Como não quer, ou não pode, se penitenciar, resta ao PT dobrar a aposta e tentar de novo se fazer de mártir [no caso do mensalão].
Para ter sucesso na política, é mais importante demonstrar força do que propriamente ter razão. Posto em outras palavras, é esse o raciocínio que parece conduzir o PT na travessia do período mais difícil de sua existência.
Aos ouvidos mais ponderados, a gritaria do partido e companhia soa despropositada e algo amalucada. Tanto quando acusa o Supremo Tribunal Federal de golpista quanto quando convoca partidos aliados para assinar nota em defesa da "honra" e da "dignidade" do ex-presidente Luiz Inácio da Silva, comparando o exame de um processo na Justiça a episódios da História que resultaram na instituição de uma ditadura no Brasil.
Mas o fato de terem perdido a calma e de invocarem o suicídio de Getúlio Vargas e a deposição de João Goulart para se fazer de vítimas não quer dizer que os petistas perderam o juízo.

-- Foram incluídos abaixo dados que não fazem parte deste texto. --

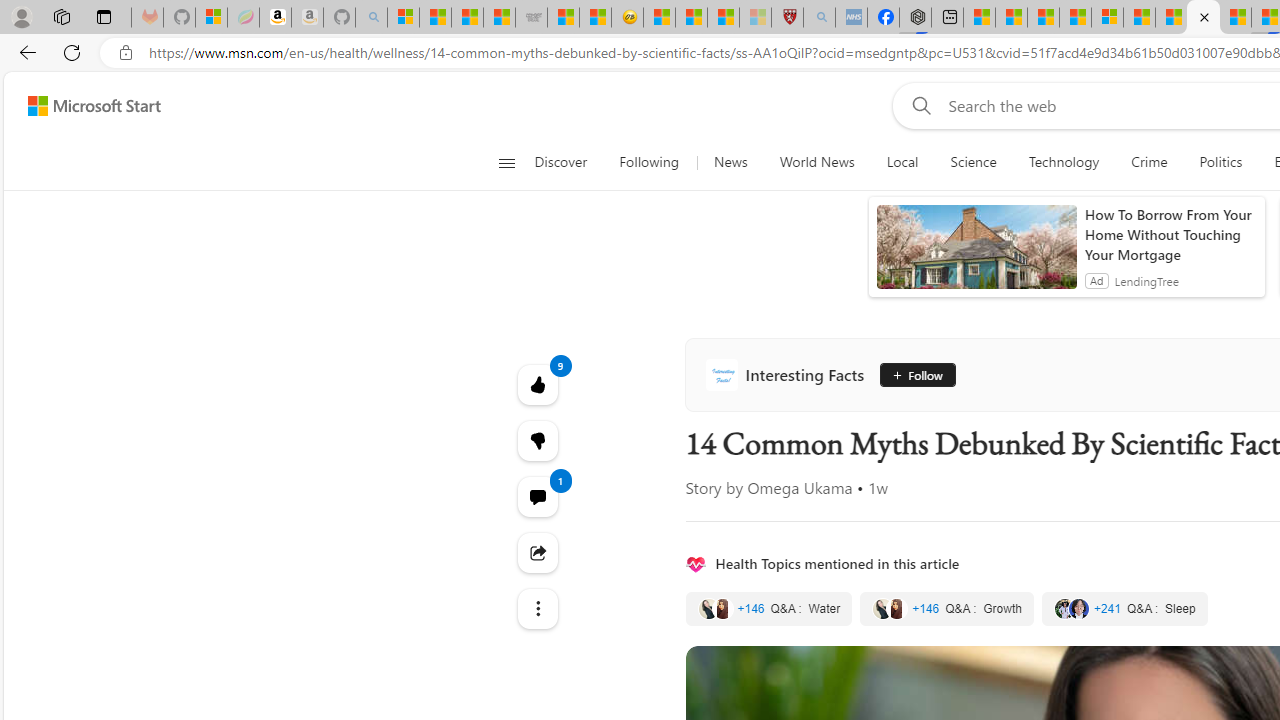
Open navigation menu (506, 162)
Interesting Facts (788, 374)
Class: quote-thumbnail (1078, 608)
12 Popular Science Lies that Must be Corrected - Sleeping (754, 17)
World News (816, 162)
anim-content (975, 255)
Sleep (1124, 608)
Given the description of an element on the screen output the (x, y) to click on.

Deliram, mas com método e um objetivo preciso: salvar algum capital político para tocar a vida depois do vendaval do julgamento do mensalão. E para isso, mais importante que enfrentar com racionalidade o fato de que as condenações se avizinham com base na confissão de que o partido deu mesmo dinheiro para outras legendas e o fez mediante expedientes ilegais, é demonstrar capacidade de reação.
Lula não precisa de quem o defenda. É absoluto, popularíssimo, imbatível, o mais habilidoso, intuitivo e espetacular político já surgido na face da terra. Pelo menos assim reza a mítica. Ora, não seriam as assinaturas de presidentes de seis partidos em nota de protesto que lhe serviriam de muro de arrimo. Ainda mais tendo sido um deles (Carlos Lupi, do PDT) demitido do Ministério do Trabalho por suspeita de prevaricação, outro (Eduardo Campos, do PSB) acusado de "traidor" pelos petistas e um terceiro (Renato Rabelo, do PCdoB) pessoa boa, mas de expressão política, digamos, limitada.
Assinaram também os presidentes do PT, Rui Falcão, o do PMDB, Valdir Raupp, e o do PRB, Marcos Pereira. A influência do primeiro na ordem das coisas públicas é nenhuma. O segundo enfrenta contestação interna por ter posto o pé em ambiente onde o partido preferia não ser visto. E o terceiro vai levando do PT o sonho de ganhar a eleição em São Paulo.
Lula é maior que a tropa. Mas é com ela que conta. A outra parte do batalhão está também no banco dos réus, fora de combate e, pelo absoluto desinteresse do PT em defender seus aliados do PP, PTB e PR (antigo PL), está claro que lhes dispensa a companhia. Foram úteis para formar a maioria lá atrás, mas agora o destino dos valdemares, jacintos, pedros e genus pouco importa. Usaram, foram usados e que se virem porque daqui em diante são páginas viradas.
O PT cuida no momento de preparar o terreno para prosseguir. Daí a preocupação de preservar a imagem de Lula e de renovar as parcerias mostrando que não é pólvora molhada, não está isolado e pode, como fez logo depois do escândalo em 2005, dar a virada. Na política, já que na Justiça a batalha está perdida. Na ocasião, foi bem sucedido ao adotar como argumento de defesa a tese de que caixa dois é crime menor, porque "todo mundo faz". Não seria, assim, o pecador, mas uma vítima do sistema pecaminoso.
Como não quer, ou não pode, se penitenciar, resta ao PT dobrar a aposta e tentar de novo se fazer de mártir. Desta vez, das arbitrariedades de uma Justiça inconformada com o sucesso de um partido de massas. Justiça comprometida com o preconceito elitista e movida pelo escuso propósito de desmoralizar um projeto de raiz popular.
Pode dar certo? Depende de a sociedade compreender, ou não, que o Supremo está dizendo ao Brasil que as instituições são maiores e podem mais que qualquer um: homem, mulher, governo ou partido.
Nunca antes
Muito já se viu nesse Brasil, mas presidente da República responder a voto de ministro do Supremo, francamente, é a primeira vez.